Здесь, и на протяжении всего романа, Рэнд развивает идеи Альберта Джея Нока, который утверждал, что членов человеческого общества можно поделить на два противоположных лагеря: они являются либо «людьми экономики», которые производят то, что необходимо для выживания, либо «людьми политики», которые используют шарм или убеждение для того, чтобы завладеть тем, что было произведено другими. Собственным вкладом Рэнд в эту формулировку является ее блестящее живое изображение психологии данной схемы человеческих взаимоотношений. «Человек политики» Нока – это ее «секонд-хендер», его «человек экономики» – ее герой-индивидуалист, полагающийся на свое собственное «я» как на источник продуктивности и ценности.

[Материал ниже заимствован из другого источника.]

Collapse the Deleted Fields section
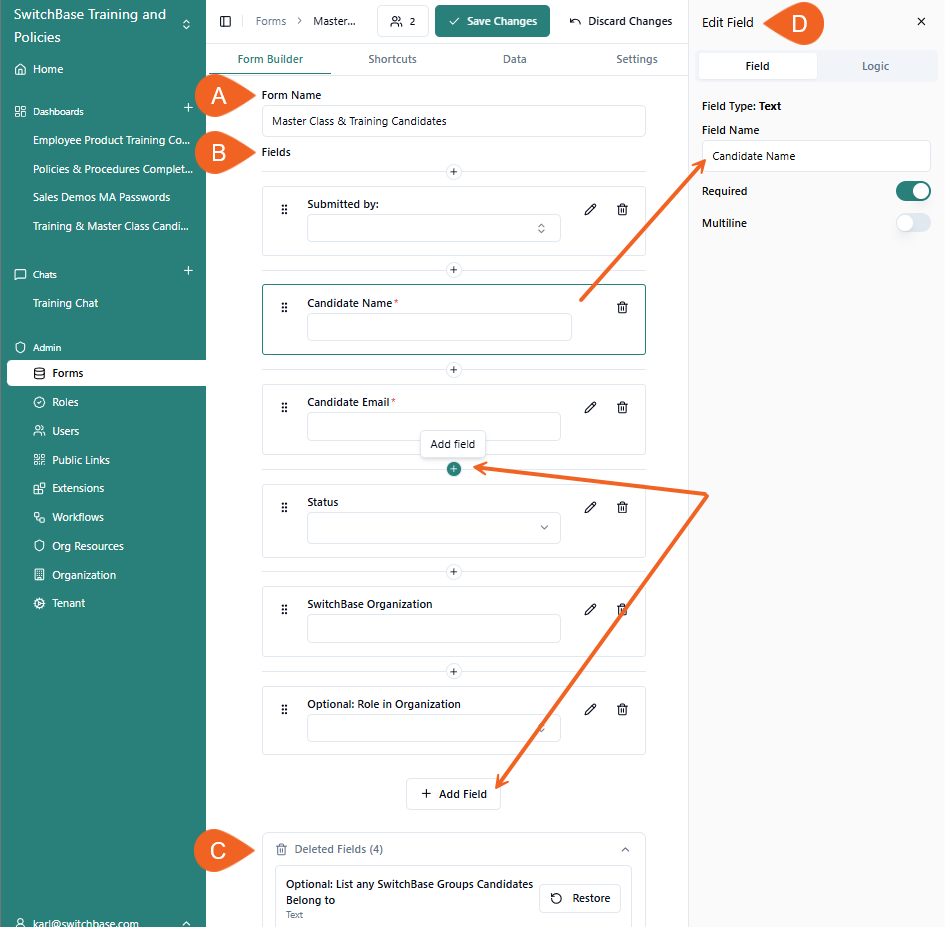 tap(625, 848)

Защищая сам себя в суде, Рорк говорит следующее: «Дело творца состоит в том, чтобы победить природу. Дело паразита – побеждать людей». Рорк отказывается быть человеком, побежденным паразитами. Не ожидая ни от кого помощи, он утверждает собственное право отказывать в помощи другим. Присяжные – как и миллионы людей, прочитавших этот роман за прошедшие годы – могут находить его преступление шокирующим, но они также увидят в нем блестящий образчик красноречивой логики, убедительной гордости и своеобразного американского индивидуализма. Они оправдывают его.

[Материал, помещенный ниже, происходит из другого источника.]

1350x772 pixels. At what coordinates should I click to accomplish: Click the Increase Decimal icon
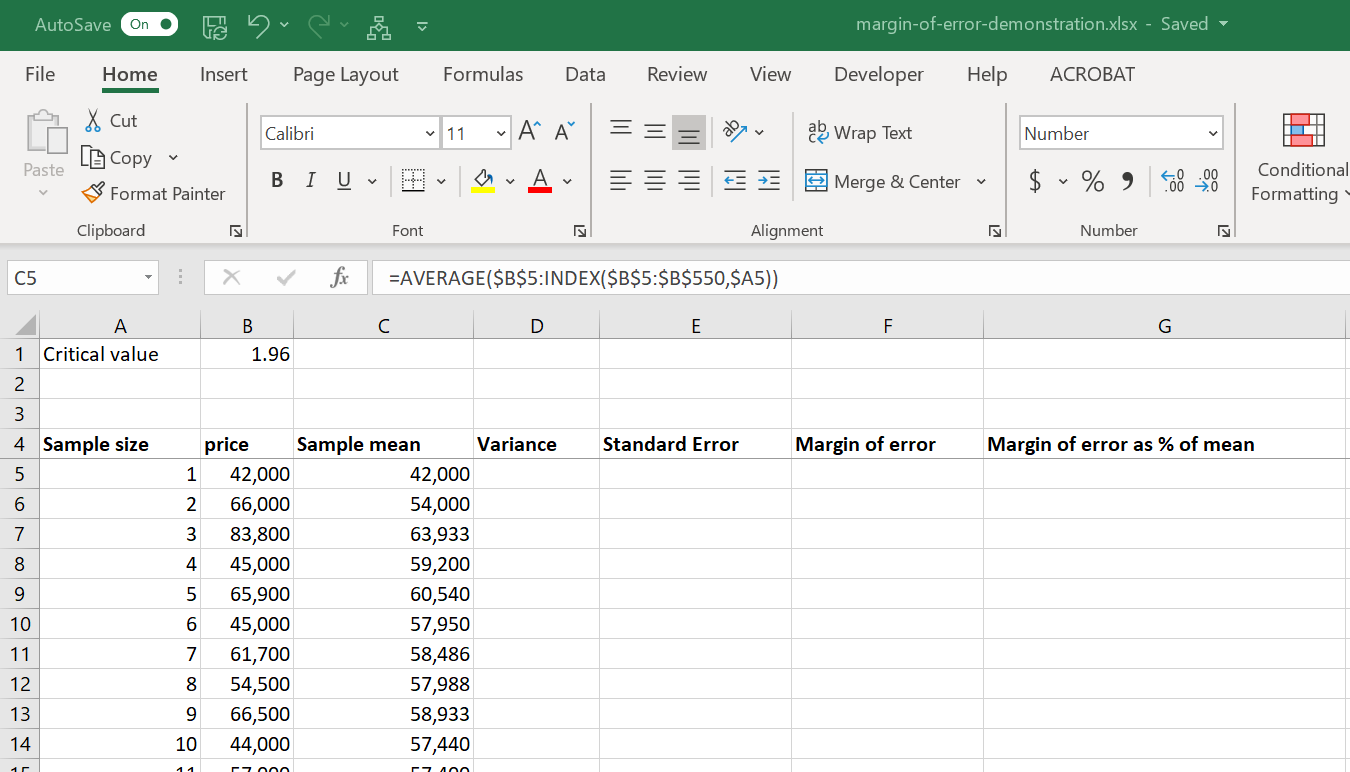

На самом деле, невзирая на русское происхождение автора, Говард Рорк является персонажем настолько же «американским», насколько и Гекльберри Финн Марка Твена или Холден Колфилд Джерома Сэлинджера. Присущие ему целеустремленность, оригинальность, нежелание слепо повиноваться начальству, тяжелая работа – это как раз те качества, которые американцы ценят в себе и своем национальном характере. Однако, как заметили некоторые пытливые читатели, в потрете Рорка можно также разглядеть некоторые черты типичного восточно-европейского еврея девятнадцатого века. Права, которые он для себя заявлял, создавали, если посмотреть шире, идеальный барьер против того антисемитского насилия и преследования, на которое Рэнд вдосталь насмотрелась в России, прочувствовав его, в том числе и на собственной шкуре. На протяжении веков любое серьезное участие евреев в банковском деле, мануфактурах, торговле, их стремление к богатству осуждалось христианами – даже когда те использовали труд евреев в собственных целях. Когда Рорк посвящает уничтожение жилого комплекса «каждому мучительному часу одиночества, отверженности, разочарования и обиды, который когда-либо переживал любой творческий человек», а также «каждому человеку, который был сломлен морально или физически», он говорил, в том числе, об отце и деде Айн Рэнд – не только как о русских, но и как о евреях.